Provide a verbatim copy of all the records below, leaving the images out.

Dataset entries

* * * * * * *

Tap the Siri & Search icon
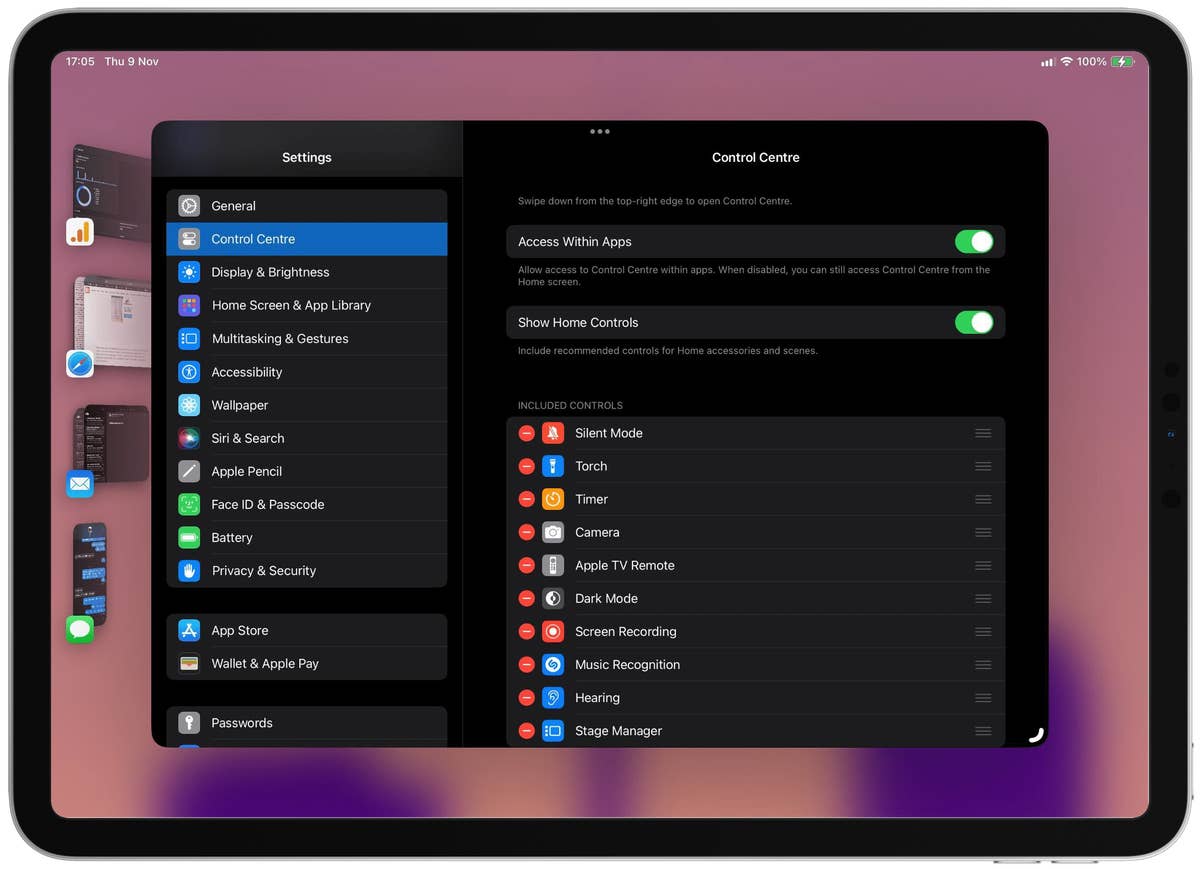The width and height of the screenshot is (1200, 869). 189,438
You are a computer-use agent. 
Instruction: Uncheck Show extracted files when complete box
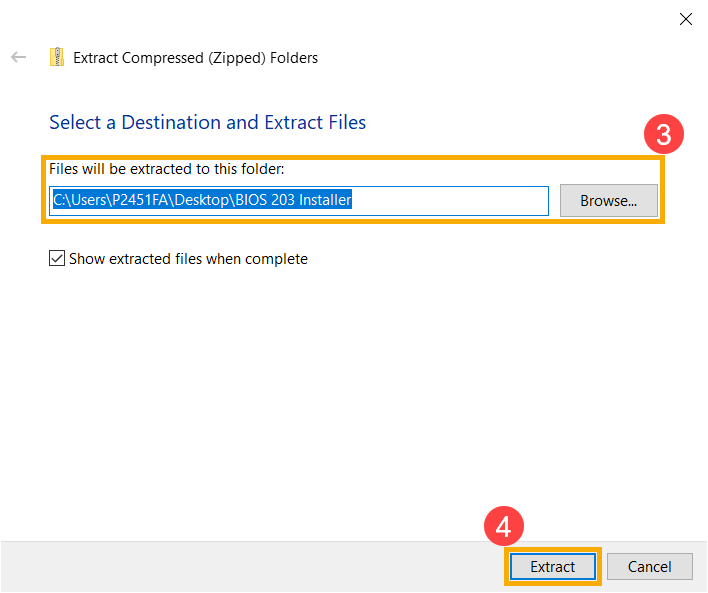tap(57, 258)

* * * * * * *

### Completed task
Tap the Siri & Search icon
The width and height of the screenshot is (1200, 869). 189,438
You are a computer-use agent. 
Instruction: Uncheck Show extracted files when complete box
tap(57, 258)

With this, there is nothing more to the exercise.